Так, подолгу останавливаясь, медленно брели Оксен со Жданом к Можаю. За семь дней они прошли только половину дороги. На восьмой день пути у Оксена под мышками вздулись желваки. Его мучила неукротимая жажда. Он брел, пошатываясь, через силу, подпираясь выломанным посошком. К ночи думал Оксен добраться со Жданом до какой-нибудь деревеньки, но не пришлось. В сумерках остановились у ручья ночевать. Оксен лег прямо на берег и пил воду жадно и много, горстями. Потом отполз в сторону, сел под елью, прислонился спиной к замшелому стволу. Ждан собрал сушняк и разжег костер.

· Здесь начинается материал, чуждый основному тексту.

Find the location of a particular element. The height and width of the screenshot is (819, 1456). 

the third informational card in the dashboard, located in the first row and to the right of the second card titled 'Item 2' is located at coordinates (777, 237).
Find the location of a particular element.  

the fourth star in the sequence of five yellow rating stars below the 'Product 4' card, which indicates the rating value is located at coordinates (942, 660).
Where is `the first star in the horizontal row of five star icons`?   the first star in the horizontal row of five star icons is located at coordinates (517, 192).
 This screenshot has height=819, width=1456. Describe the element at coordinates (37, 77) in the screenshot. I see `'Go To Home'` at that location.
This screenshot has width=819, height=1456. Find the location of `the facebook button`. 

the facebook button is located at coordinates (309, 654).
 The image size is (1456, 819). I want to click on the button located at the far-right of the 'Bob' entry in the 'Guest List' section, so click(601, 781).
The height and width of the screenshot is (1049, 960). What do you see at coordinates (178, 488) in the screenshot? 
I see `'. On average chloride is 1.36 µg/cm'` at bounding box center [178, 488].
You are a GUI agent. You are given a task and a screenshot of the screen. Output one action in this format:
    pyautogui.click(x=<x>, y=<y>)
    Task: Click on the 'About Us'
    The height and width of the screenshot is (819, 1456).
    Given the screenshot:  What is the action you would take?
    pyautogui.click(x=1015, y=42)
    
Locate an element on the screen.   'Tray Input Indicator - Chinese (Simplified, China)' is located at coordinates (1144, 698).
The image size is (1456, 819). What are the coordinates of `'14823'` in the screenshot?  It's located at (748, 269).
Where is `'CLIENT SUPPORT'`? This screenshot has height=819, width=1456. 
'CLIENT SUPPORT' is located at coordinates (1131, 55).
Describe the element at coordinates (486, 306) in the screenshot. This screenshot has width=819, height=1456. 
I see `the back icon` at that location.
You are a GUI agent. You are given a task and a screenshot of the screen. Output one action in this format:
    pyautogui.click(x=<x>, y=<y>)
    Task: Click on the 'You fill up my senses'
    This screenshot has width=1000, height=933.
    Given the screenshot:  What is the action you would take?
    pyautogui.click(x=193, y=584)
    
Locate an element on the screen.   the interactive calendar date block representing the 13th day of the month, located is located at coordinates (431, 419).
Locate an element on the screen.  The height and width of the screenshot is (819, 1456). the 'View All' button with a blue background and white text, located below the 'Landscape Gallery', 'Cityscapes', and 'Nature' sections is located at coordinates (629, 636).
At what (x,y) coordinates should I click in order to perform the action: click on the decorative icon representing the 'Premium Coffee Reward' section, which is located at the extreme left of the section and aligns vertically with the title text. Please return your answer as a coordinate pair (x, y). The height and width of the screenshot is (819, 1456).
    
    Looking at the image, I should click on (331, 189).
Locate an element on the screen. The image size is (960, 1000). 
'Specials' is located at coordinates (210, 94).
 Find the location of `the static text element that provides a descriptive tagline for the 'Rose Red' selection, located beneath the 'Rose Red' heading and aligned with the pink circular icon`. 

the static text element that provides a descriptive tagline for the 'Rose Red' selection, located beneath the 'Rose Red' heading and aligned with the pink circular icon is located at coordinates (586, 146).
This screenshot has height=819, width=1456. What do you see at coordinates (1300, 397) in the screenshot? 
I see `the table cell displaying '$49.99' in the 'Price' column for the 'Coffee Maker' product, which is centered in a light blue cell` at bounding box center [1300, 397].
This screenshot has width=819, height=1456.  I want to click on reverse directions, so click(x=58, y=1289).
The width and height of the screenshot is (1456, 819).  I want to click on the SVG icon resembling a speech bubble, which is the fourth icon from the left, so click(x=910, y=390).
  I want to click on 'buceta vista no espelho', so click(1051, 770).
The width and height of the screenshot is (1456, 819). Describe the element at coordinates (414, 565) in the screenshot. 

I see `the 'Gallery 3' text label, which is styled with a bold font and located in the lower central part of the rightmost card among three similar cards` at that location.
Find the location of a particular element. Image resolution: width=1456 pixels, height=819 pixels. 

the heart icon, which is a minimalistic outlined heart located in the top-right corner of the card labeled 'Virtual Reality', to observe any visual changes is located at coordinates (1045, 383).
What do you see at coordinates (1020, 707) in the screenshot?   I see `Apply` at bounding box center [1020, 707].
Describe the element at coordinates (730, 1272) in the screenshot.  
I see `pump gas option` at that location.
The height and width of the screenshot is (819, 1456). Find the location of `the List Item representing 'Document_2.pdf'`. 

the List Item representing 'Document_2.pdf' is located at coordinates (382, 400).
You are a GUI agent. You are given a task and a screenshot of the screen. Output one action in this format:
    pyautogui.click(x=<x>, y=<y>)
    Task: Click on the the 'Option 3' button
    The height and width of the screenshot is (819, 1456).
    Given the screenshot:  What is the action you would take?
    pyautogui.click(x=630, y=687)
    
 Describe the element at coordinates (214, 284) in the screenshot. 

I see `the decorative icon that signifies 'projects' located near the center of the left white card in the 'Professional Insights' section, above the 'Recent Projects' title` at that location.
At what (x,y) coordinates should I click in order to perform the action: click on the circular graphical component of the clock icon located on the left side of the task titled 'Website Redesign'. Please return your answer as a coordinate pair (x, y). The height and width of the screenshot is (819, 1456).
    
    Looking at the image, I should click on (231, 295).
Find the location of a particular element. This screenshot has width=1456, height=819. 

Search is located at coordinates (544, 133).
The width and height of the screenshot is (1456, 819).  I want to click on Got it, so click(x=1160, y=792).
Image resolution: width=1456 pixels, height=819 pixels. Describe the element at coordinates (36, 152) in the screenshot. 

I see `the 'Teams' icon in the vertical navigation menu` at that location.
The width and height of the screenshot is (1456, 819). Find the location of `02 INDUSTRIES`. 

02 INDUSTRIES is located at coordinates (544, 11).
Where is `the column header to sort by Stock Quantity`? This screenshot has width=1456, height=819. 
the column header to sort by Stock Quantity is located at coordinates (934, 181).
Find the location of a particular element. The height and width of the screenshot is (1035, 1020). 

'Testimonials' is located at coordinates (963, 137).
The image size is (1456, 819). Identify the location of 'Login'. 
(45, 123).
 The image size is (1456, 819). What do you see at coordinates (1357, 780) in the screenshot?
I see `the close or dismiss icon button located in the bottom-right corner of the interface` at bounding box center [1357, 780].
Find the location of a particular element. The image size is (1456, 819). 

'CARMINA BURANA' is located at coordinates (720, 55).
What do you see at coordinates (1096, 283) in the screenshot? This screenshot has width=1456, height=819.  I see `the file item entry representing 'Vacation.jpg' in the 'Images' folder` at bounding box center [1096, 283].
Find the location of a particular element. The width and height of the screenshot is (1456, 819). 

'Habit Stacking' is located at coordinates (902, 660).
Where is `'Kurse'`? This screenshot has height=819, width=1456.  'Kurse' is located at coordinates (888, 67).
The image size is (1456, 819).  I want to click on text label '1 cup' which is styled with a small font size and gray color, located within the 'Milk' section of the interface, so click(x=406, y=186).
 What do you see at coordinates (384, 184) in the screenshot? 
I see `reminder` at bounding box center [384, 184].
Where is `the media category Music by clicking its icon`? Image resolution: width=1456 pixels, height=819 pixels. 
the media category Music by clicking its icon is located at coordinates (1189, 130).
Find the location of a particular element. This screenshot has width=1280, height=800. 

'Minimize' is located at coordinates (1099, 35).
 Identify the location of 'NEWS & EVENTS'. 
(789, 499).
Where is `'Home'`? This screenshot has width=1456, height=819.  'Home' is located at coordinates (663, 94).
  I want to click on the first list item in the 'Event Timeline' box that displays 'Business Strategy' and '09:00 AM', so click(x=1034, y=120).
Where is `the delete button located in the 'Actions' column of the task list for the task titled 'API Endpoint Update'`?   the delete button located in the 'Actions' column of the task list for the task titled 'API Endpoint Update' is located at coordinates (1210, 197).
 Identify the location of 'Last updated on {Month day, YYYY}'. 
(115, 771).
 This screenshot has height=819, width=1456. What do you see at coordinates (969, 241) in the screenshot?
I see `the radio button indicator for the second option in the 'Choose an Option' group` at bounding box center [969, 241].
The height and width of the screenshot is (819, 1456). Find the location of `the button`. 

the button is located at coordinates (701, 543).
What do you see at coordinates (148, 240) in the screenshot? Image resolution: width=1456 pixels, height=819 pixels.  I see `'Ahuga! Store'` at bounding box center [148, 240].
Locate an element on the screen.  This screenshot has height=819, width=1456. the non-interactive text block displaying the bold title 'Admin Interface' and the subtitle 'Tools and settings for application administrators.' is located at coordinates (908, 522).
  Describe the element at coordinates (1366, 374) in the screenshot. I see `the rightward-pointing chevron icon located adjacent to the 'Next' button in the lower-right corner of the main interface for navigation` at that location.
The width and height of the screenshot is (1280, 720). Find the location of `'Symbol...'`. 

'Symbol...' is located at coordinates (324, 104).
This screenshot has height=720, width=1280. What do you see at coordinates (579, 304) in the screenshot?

При огне увидел багровые пятна, проступавшие на Оксеновом лице и потускневшие глаза. Оксен дышал часто, через силу, с хрипом он выдавил из горла:
— Смерть моя пришла, Жданко!
Ждану стало страшно. Он схватил Оксенову руку, рука была горячая.
— Ой, дяденька, не говори такое…
Оксен отвел его руку:
— Не тронь меня, Ждан. Хворь моя прилипчивая, та, что на Русь из орды приходит. Видел я не раз, как от нее люди помирают. Сначала огнем палит, потом под мышками вздует. Ты меня кинь и уходи, не то и тебе смерти не миновать.
— Не уйду, дядь.
Оксен посмотрел на Ждана добрым взглядом, из глаз его выкатилась слеза, поползла по бороде:
— Кто о тебе, сиротине, подумает?
Голова Оксена опустилась, заговорил он как-то быстро и несуразно. Поминал то татар, то гончарню, то лаял непотребно князя Шемяку.
Ждан сидел у Оксеновых ног, не смея шевельнуться от страха, слушал бред. От отца слышал — если стал хворый заговариваться, исцеления уже не жди.
Два раза Оксен приходил в себя, просил пить, и Ждан, зачерпнув в ручейке войлочным колпаком, приносил.